Instructions for the task -
A set of records appears below. Print them all, word for word.

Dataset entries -
────────────────

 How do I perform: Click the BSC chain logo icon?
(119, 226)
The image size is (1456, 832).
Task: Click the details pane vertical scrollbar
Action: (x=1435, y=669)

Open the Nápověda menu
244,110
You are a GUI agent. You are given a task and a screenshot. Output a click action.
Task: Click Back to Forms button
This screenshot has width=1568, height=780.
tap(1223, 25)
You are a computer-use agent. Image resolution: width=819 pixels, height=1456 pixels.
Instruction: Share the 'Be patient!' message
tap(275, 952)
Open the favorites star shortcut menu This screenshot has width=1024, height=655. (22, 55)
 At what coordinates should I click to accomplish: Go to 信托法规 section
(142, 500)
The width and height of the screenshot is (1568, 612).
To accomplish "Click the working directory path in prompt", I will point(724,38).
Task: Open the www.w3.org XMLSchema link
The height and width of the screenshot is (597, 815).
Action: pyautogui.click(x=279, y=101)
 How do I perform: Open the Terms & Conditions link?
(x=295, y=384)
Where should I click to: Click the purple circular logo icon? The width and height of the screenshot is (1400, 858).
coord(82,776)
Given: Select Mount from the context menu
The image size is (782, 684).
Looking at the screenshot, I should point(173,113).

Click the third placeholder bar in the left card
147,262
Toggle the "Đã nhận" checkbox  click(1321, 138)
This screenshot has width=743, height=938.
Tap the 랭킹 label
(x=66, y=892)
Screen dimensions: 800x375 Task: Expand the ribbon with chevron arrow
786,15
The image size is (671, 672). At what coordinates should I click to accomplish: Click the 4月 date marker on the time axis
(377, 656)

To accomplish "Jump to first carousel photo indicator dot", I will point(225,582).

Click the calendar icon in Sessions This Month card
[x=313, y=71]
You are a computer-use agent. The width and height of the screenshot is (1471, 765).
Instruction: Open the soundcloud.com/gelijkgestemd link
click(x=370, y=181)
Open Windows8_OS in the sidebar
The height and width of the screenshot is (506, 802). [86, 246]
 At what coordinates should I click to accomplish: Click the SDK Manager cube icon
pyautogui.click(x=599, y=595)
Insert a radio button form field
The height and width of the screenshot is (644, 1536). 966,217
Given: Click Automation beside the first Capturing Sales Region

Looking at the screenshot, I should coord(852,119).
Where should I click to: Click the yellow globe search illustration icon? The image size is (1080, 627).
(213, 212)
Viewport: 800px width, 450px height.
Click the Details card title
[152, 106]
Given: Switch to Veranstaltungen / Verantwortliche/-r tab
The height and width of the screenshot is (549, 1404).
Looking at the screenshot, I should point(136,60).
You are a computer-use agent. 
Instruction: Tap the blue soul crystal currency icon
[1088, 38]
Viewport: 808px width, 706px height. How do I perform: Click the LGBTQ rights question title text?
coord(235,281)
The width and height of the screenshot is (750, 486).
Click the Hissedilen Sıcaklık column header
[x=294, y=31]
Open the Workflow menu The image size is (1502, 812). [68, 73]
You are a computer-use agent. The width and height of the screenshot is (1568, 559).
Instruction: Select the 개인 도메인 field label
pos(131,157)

────────────────

Output for this exercise -
 How do I perform: Click the BSC chain logo icon?
(119, 226)
The image size is (1456, 832).
Task: Click the details pane vertical scrollbar
Action: (x=1435, y=669)

Open the Nápověda menu
244,110
You are a GUI agent. You are given a task and a screenshot. Output a click action.
Task: Click Back to Forms button
This screenshot has width=1568, height=780.
tap(1223, 25)
You are a computer-use agent. Image resolution: width=819 pixels, height=1456 pixels.
Instruction: Share the 'Be patient!' message
tap(275, 952)
Open the favorites star shortcut menu This screenshot has width=1024, height=655. (22, 55)
 At what coordinates should I click to accomplish: Go to 信托法规 section
(142, 500)
The width and height of the screenshot is (1568, 612).
To accomplish "Click the working directory path in prompt", I will point(724,38).
Task: Open the www.w3.org XMLSchema link
The height and width of the screenshot is (597, 815).
Action: pyautogui.click(x=279, y=101)
 How do I perform: Open the Terms & Conditions link?
(x=295, y=384)
Where should I click to: Click the purple circular logo icon? The width and height of the screenshot is (1400, 858).
coord(82,776)
Given: Select Mount from the context menu
The image size is (782, 684).
Looking at the screenshot, I should point(173,113).

Click the third placeholder bar in the left card
147,262
Toggle the "Đã nhận" checkbox  click(1321, 138)
This screenshot has width=743, height=938.
Tap the 랭킹 label
(x=66, y=892)
Screen dimensions: 800x375 Task: Expand the ribbon with chevron arrow
786,15
The image size is (671, 672). At what coordinates should I click to accomplish: Click the 4月 date marker on the time axis
(377, 656)

To accomplish "Jump to first carousel photo indicator dot", I will point(225,582).

Click the calendar icon in Sessions This Month card
[x=313, y=71]
You are a computer-use agent. The width and height of the screenshot is (1471, 765).
Instruction: Open the soundcloud.com/gelijkgestemd link
click(x=370, y=181)
Open Windows8_OS in the sidebar
The height and width of the screenshot is (506, 802). [86, 246]
 At what coordinates should I click to accomplish: Click the SDK Manager cube icon
pyautogui.click(x=599, y=595)
Insert a radio button form field
The height and width of the screenshot is (644, 1536). 966,217
Given: Click Automation beside the first Capturing Sales Region

Looking at the screenshot, I should coord(852,119).
Where should I click to: Click the yellow globe search illustration icon? The image size is (1080, 627).
(213, 212)
Viewport: 800px width, 450px height.
Click the Details card title
[152, 106]
Given: Switch to Veranstaltungen / Verantwortliche/-r tab
The height and width of the screenshot is (549, 1404).
Looking at the screenshot, I should point(136,60).
You are a computer-use agent. 
Instruction: Tap the blue soul crystal currency icon
[1088, 38]
Viewport: 808px width, 706px height. How do I perform: Click the LGBTQ rights question title text?
coord(235,281)
The width and height of the screenshot is (750, 486).
Click the Hissedilen Sıcaklık column header
[x=294, y=31]
Open the Workflow menu The image size is (1502, 812). [68, 73]
You are a computer-use agent. The width and height of the screenshot is (1568, 559).
Instruction: Select the 개인 도메인 field label
pos(131,157)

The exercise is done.